"""Azure AI Search retriever implementation using LangChain."""
import asyncio
import sys
import time
from typing import Any, Dict, List, Optional
from langchain.schema import Document
from langchain_community.retrievers import AzureAISearchRetriever
from .config import config
class AzureSearchClient:
"""Azure AI Search client using LangChain's AzureAISearchRetriever."""
def __init__(self):
"""Initialize the Azure Search retriever."""
self.endpoint = config.azure_search.endpoint
self.api_key = config.azure_search.api_key
self.index_name = config.azure_search.index_name
self.retriever = None
self._init_error = None
if not all([self.endpoint, self.api_key, self.index_name]):
missing_vars = []
if not self.endpoint:
missing_vars.append("AZURE_SEARCH_ENDPOINT")
if not self.api_key:
missing_vars.append("AZURE_SEARCH_API_KEY")
if not self.index_name:
missing_vars.append("AZURE_SEARCH_INDEX_NAME")
self._init_error = f"Azure Search configuration is incomplete. Missing environment variables: {', '.join(missing_vars)}"

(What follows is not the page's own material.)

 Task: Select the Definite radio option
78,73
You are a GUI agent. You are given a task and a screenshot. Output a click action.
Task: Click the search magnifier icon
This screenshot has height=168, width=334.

print(f"[AZURE_SEARCH_CONFIG_ERROR] {self._init_error}", file=sys.stderr)
return
try:
# Initialize the LangChain AzureAISearchRetriever
self.retriever = AzureAISearchRetriever(
service_name=self._extract_service_name(self.endpoint),
index_name=self.index_name,
api_key=self.api_key,
content_key="content", # Field name for document content
top_k=5, # Default number of results
)
except Exception as e:
self._init_error = f"Failed to initialize Azure Search retriever: {str(e)}"
print(f"[AZURE_SEARCH_INIT_ERROR] {self._init_error}", file=sys.stderr)
import traceback
traceback.print_exc(file=sys.stderr)
def _extract_service_name(self, endpoint: str) -> str:
"""Extract service name from Azure Search endpoint."""
# Extract service name from https://servicename.search.windows.net
if endpoint.startswith("https://"):
service_name = endpoint.split("//")[1].split(".")[0]
return service_name
else:
raise ValueError(f"Invalid Azure Search endpoint format: {endpoint}")
async def search_documents(self, query: str, top_k: int = 5) -> List[Document]:
"""Search for documents using text query."""
start_time = time.time()
# Check if initialization failed
if self._init_error:
raise Exception(f"Azure Search not properly configured: {self._init_error}")
if not self.retriever:
error_msg = "Azure Search retriever not initialized"
raise Exception(error_msg)
try:
# Update retriever with new top_k if different
if self.retriever.top_k != top_k:
self.retriever.top_k = top_k
# Add timeout wrapper to prevent hanging
async def _execute_search():
# Force sync method to avoid hanging async issues
try:
# Always use sync method in executor to avoid async deadlocks
loop = asyncio.get_event_loop()
# Ensure retriever exists (already checked above but for type safety)
if not self.retriever:
raise Exception("Retriever not available")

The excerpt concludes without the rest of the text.